The Jaguar Conservation Fund (JCF), known in Portuguese as Instituto Onça-Pintada (IOP), was founded in June 2002 by a group of researchers with a strong background of work dedicated to the species. Its mission is "To promote the conservation of the jaguar, its natural prey and habitat throughout the species' geographical range, as well as its peaceful coexistence with man, through research and conservation strategies". The largest part (48%) of the jaguar's geographical distribution, which extends from northern Argentina to the southwestern United States, lies within Brazil. However, although nationally considered endangered, until the foundation of the JCF few programs focusing on conservation of the species existed. Today, JCF is the only Brazilian NGO (non-governmental organization) devoted exclusively to promoting the conservation of the jaguar. It is currently implementing scientific research in four Brazilian biomes (Amazon, Cerrado, Caatinga and Pantanal) and supports partner organizations in the Atlantic Forest. Research topics include long-term population monitoring programs for jaguars and their main prey species, and management programs to solve the conflict between the predator and livestock ranchers. Additionally, JCF's projects of cultural, educational and social character contribute to conservation of the jaguar, biodiversity, and to reduction of the effects of global warming. In order to facilitate contact between non-Brazilian supporters/sponsors and JCF activities in Brazil, the Jaguar Conservation Fund –US was founded in 2004 as a 501(c)(3) non-profit organization.

==Controversy==
In 2022 an IBAMA report showed that between 72 and 125 animals under the institute's care died by "negligence or incompetence" in the last seven years; among them, 52 are from endangered species - the institute considered that three times more animals die than are born at the Jaguar Institute.

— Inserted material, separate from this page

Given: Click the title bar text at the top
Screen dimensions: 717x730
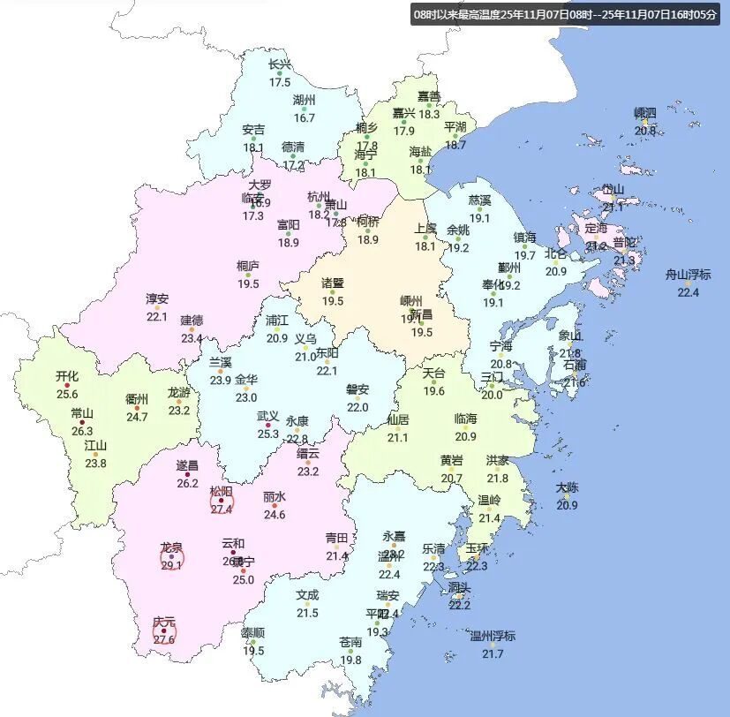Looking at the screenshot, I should pyautogui.click(x=566, y=14).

The fine was R$452 thousand (US$), in addition to the embargo of the "activities of visitation, receipt, destination, disposal (with any justification) and reproduction of specimens until the presentation of appropriate conservation projects." IBAMA also considers inappropriate the exhibition of animals aiming at financial advantage carried out by the JCF, something forbidden by Conama resolution No. 489/18.

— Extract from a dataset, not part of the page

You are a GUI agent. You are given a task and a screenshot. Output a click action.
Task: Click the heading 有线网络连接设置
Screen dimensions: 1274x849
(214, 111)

In response, the NGO representatives said that the "assessment deserves to be annulled due to "several formal and procedural defects that tarnish it" and that it would not be possible to attribute the deaths to any "negligence, imprudence or unskillfulness". In a note from JCF, they showed surprise at receiving a fine from an "...IBAMA inspector, who was never in person at our facilities." The IOP has already presented its defense to IBAMA.